The other writer is James Delingpole. He is a climate change denier; there are many of those, of course. I’m sure he knows that the threats of global disaster are real, but business leaders are conducting a propaganda campaign to convince people that anthropogenic global warming is a liberal hoax, and they pay very well. And Delingpole will do anything for money. Business people know full well how grave the threat is but they must maximise short-term profit and market share. If they don’t, someone else will. Delingpole is always willing to help.

Apart from being a denier, I’m not sure what he does. He doesn’t like the BBC, so constantly finds fault. He would prefer it was saturated with mindless adverts and awful programmes. He doesn’t like the NHS. He uses it, then criticises it in his columns, which is rather horrible.  He praises the awful Game of Thrones regularly. He also praised a French science-fiction thing that really was unredeemably awful.

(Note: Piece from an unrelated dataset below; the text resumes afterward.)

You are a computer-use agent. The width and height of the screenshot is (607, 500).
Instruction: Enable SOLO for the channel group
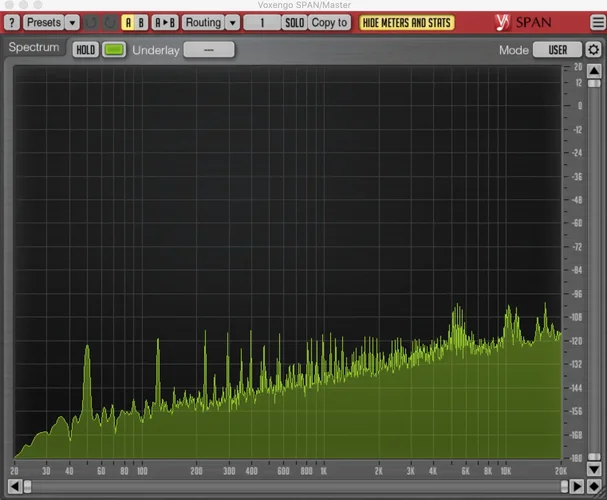pos(294,22)
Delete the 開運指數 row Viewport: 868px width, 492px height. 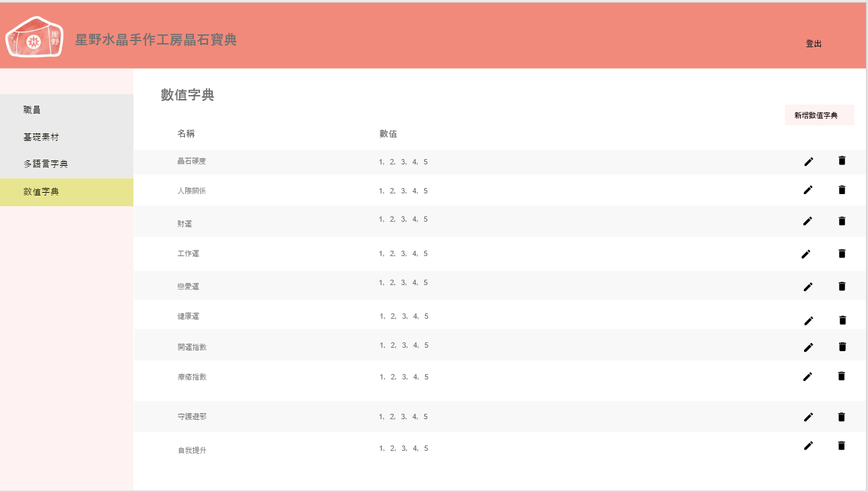pos(842,346)

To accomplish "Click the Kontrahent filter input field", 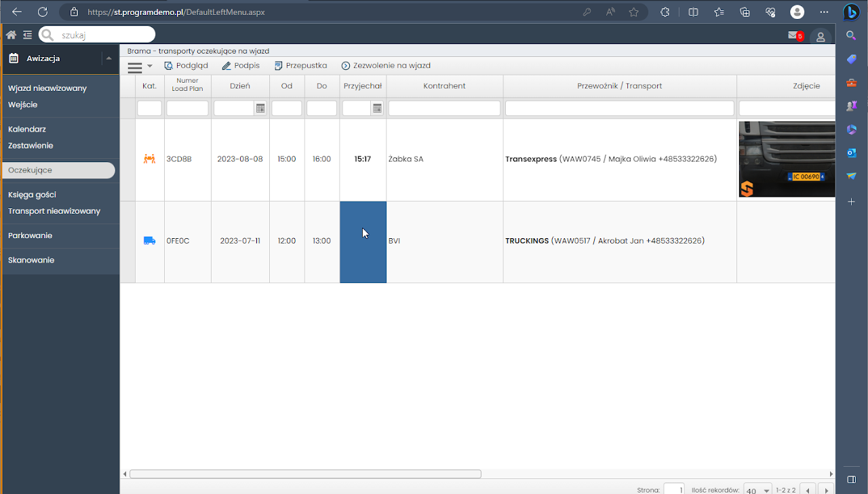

And that’s about it.

I suppose it’s a good living for a man with a room temperature IQ, but his constant jealousy of successful acquaintances and yearning for more cash does grate a bit. He is a splendid example of the low-grade Pharisee, of which there are many, but having encountered him fairly regularly, I mention him here.

An intellectual he is not!


The Way We Live

This is, to most people an insignificant story. I first learned of it in on September 23rd 2015. It made me angry at the time. I then discovered that it kept making me angry, kept coming back to me, partly because everybody else was ignoring it. In the grand scheme of things it is of no consequence, but to me, in its unique, corrupt way, it somehow typifies what is wrong with this country and much of the world.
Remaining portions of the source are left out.